Solved – Simulate seasonal ARIMA model with fixed variance and starting point

arimarseasonalitysimulation

I am trying to simulate seasonal ARIMA models of order (0,1,1)(0,1,1)12 with fixed variance.

Firstly I was using the arima.sim using 12 lags for specifying the seasonal part, like:

y <- arima.sim(list(order = c(0,1,12), ma = c(-0.8,rep(0,10),-0.8)), n = 189, sd = 0.2)

However I see this is not working, I think because of the missing seasonal difference. I was thus going to use the forecast package using the following code:

model <- Arima(ts(rnorm(189),freq=12), order=c(0,1,1), seasonal=c(0,1,1), fixed=c(theta=-0.8, Theta=-0.8))
x <- simulate(model, nsim=189)

But here I cannot directly express the variance as in arima.sim.

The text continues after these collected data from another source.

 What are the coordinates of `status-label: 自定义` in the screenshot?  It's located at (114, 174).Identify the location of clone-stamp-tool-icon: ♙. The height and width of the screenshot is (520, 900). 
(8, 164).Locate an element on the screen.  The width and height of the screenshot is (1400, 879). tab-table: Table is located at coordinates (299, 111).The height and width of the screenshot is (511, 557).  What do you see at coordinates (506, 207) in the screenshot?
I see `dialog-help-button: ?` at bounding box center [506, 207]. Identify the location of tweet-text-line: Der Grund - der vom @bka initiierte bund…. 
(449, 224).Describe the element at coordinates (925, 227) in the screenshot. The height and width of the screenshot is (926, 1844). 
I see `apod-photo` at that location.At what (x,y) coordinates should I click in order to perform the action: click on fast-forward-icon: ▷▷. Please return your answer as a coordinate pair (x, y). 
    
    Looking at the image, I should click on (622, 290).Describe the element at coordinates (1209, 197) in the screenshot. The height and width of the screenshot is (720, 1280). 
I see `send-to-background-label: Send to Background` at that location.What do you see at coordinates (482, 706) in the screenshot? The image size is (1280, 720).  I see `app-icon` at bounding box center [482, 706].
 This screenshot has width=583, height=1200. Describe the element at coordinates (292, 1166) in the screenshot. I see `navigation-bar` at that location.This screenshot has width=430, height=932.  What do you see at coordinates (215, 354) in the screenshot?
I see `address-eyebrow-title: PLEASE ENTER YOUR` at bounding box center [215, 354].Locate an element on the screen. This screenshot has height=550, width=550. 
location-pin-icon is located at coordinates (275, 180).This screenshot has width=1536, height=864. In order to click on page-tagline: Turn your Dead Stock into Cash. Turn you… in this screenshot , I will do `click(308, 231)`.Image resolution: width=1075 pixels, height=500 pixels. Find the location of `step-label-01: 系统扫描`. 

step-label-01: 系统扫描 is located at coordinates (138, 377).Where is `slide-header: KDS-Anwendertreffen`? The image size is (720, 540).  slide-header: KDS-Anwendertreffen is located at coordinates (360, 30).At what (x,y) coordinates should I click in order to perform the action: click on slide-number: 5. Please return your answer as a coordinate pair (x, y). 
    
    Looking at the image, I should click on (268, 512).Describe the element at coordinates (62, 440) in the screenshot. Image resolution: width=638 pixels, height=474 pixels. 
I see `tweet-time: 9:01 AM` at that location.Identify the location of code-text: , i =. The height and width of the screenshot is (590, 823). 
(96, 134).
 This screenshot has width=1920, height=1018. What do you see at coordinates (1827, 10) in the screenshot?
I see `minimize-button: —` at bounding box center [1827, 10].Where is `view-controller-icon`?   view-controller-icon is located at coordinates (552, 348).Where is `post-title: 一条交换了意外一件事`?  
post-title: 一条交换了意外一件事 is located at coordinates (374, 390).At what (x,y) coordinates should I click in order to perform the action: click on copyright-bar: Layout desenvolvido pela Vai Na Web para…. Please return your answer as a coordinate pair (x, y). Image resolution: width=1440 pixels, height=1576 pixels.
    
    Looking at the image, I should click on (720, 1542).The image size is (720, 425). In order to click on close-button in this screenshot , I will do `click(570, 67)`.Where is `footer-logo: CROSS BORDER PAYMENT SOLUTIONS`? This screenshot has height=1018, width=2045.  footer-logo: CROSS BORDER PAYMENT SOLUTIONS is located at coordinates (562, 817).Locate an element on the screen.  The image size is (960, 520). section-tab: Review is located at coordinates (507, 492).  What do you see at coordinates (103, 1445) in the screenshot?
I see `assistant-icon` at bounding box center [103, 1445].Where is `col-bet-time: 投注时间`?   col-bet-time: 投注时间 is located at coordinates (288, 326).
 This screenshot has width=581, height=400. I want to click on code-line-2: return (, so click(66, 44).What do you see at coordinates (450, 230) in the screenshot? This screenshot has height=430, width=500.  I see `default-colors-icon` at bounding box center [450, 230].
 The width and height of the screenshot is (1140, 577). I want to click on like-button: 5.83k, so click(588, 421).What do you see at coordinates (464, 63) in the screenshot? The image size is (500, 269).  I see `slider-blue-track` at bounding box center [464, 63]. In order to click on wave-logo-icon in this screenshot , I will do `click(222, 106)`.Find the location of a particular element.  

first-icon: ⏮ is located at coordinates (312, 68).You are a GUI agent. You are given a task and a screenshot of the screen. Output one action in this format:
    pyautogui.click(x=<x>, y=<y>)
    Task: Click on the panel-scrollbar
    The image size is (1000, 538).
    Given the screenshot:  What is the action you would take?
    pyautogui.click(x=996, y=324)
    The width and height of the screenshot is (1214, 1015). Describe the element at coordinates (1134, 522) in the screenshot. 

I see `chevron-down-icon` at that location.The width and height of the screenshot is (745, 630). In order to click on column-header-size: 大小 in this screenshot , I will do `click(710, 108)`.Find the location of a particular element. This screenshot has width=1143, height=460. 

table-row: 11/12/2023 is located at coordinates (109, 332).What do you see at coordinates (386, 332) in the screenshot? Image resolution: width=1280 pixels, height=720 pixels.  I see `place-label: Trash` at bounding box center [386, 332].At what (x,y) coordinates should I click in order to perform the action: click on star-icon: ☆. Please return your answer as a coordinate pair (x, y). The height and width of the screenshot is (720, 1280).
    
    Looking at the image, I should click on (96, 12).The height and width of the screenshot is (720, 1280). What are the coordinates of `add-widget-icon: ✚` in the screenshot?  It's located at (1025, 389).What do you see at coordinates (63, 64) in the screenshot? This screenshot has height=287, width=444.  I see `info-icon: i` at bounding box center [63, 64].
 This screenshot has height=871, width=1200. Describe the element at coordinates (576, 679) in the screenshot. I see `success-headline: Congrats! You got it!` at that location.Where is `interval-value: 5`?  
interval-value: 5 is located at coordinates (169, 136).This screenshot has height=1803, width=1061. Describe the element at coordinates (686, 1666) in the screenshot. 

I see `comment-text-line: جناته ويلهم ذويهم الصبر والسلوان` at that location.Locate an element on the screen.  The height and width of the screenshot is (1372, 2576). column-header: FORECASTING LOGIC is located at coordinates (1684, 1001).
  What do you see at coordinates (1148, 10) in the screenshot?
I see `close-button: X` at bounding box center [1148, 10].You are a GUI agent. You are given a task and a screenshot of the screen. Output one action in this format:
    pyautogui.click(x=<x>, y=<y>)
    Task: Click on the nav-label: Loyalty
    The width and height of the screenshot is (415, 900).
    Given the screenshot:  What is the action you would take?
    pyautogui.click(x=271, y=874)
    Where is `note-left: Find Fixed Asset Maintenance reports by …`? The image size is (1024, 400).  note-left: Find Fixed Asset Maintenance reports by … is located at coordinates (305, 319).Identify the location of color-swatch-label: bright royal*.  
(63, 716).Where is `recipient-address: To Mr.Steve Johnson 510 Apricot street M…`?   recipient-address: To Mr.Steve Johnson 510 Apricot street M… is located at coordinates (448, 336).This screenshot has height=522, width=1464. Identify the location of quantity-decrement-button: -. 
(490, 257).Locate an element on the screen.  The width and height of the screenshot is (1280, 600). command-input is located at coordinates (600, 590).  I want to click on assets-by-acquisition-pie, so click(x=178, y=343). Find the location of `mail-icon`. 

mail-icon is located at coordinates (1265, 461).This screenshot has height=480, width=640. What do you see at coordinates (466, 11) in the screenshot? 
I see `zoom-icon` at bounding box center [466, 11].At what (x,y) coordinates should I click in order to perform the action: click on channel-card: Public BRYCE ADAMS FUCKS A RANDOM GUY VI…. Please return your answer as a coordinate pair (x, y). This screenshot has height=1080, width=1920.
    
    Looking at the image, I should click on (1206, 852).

Finally, I would like my simulated series to start at different point in time, not around zero, as I need to create a set of positive series with different sizes.

Best Answer

  1. You can pass the whole innovations sequence, using whatever variance you like, via the innov argument to simulate.Arima.

  2. This is a non-stationary process. So just add whatever constant you want to the resulting simulated data. However, with two unit roots, you cannot expect all sample paths to stay positive as these are non-stationary processes. Perhaps you need to consider alternative data generating processes.